# Luc



## Old Philosopher (Nov 18, 2009)

Anybody know what's up with Luc? He hasn't been on in about 10 days, and I left email via his blog, with no response. Hope the ol' boy's doing okay.


----------



## arcticsid (Nov 18, 2009)

OP, now I am hearing the theme for the "Twilight Zone" going of in my head. 20 seconds ago I was just reading a response through the search, where he was describing how to prepare dried raisins for use in wine.

I clicked back on New Posts and there you are asking about him!! Too freaky.

I too was wondering about him, the knowledge and insight he brings to this forum is unmatched! I hope all is well with him and hope he pops in soon.

Who told you he was old? He is a "rocker", still loves the heavy metal music.

So, as you, I hope all is well with him. I miss his presence and input in here.

Troy


----------



## Old Philosopher (Nov 18, 2009)

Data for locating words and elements
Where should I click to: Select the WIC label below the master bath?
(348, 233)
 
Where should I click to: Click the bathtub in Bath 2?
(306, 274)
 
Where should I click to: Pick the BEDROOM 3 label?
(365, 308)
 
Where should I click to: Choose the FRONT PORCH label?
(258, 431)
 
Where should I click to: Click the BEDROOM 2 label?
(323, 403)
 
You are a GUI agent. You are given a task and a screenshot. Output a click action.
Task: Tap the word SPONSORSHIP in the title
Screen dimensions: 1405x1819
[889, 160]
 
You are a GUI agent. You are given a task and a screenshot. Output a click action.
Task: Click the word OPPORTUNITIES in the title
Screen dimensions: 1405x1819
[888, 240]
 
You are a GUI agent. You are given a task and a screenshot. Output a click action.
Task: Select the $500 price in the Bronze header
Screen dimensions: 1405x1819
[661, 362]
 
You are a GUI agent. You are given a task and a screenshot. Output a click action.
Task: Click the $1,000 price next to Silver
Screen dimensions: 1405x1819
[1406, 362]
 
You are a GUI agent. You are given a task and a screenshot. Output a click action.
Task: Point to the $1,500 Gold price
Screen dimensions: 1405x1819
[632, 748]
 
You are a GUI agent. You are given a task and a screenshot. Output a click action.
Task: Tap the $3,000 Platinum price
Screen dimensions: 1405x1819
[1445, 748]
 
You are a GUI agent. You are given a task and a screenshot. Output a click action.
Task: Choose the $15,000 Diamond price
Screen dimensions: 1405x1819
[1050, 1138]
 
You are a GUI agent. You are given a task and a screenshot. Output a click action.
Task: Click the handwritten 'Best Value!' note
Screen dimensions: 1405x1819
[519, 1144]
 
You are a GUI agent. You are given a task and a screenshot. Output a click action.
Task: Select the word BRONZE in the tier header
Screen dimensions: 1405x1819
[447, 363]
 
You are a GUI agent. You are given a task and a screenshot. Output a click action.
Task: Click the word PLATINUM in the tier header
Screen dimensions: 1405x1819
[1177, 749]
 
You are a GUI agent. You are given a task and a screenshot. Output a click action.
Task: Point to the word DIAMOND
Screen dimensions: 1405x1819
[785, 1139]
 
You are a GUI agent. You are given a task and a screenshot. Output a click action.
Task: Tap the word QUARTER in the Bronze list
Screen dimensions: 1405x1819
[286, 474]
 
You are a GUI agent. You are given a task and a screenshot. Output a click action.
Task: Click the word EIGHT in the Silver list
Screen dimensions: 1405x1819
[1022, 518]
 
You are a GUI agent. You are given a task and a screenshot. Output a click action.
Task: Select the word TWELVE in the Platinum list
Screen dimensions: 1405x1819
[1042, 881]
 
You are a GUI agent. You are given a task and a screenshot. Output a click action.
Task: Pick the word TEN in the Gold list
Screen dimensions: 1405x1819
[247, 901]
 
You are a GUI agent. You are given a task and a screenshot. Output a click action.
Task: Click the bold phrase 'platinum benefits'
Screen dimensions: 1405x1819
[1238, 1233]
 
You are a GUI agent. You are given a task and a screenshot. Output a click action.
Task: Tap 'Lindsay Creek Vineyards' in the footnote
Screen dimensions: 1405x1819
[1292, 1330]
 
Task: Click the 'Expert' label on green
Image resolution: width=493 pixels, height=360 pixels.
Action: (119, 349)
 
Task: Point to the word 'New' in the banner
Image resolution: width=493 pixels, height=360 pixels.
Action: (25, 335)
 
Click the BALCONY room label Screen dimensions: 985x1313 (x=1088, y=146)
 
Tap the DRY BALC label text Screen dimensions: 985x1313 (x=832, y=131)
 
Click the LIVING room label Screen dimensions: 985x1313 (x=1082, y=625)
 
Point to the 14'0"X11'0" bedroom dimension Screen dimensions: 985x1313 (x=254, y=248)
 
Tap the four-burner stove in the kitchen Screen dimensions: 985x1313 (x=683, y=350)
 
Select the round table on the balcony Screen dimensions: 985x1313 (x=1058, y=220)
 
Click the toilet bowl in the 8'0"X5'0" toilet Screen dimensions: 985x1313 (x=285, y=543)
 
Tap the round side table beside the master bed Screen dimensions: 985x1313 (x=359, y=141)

To be done
1 > Extract from the forum thread about Luc the passage starting with "## arcticsid (Nov" and going on through "use in wine.".
2 > In the forum thread about Luc, what kind of music does Luc still love?
3 > Proceed with the forum thread about Luc from the point where it stops.

Results for each task
1 >
## arcticsid (Nov 18, 2009)

OP, now I am hearing the theme for the "Twilight Zone" going of in my head. 20 seconds ago I was just reading a response through the search, where he was describing how to prepare dried raisins for use in wine.

2 > Heavy metal.

3 >
arcticsid said:


> OP, now I am hearing the theme for the "Twilight Zone" going of in my head. 20 seconds ago I was just reading a response through the search, where he was describing how to prepare dried raisins for use in wine.
> 
> I clicked back on New Posts and there you are asking about him!! Too freaky.
> 
> ...


It's called "Synchronicity", Troy...look for more of it. 
His profile says he's 50. Now, compared to me that's just a kid, but he ain't no spring chicken, either. 
Let's just hope he's just busy tending his jugs, and still rockin' on!


----------



## arcticsid (Nov 18, 2009)

Makes me feel better OP, I am 43 and I absolutely, positively refuse to admit it. I will rock on myself till the day I cant rock anymore!!! LOL
Troy


----------



## Old Philosopher (Nov 18, 2009)

arcticsid said:


> Makes me feel better OP, I am 43 and I absolutely, positively refuse to admit it. I will rock on myself till the day I cant rock anymore!!! LOL
> Troy


Rock on, buddy! I married a 23 year old when I was 40....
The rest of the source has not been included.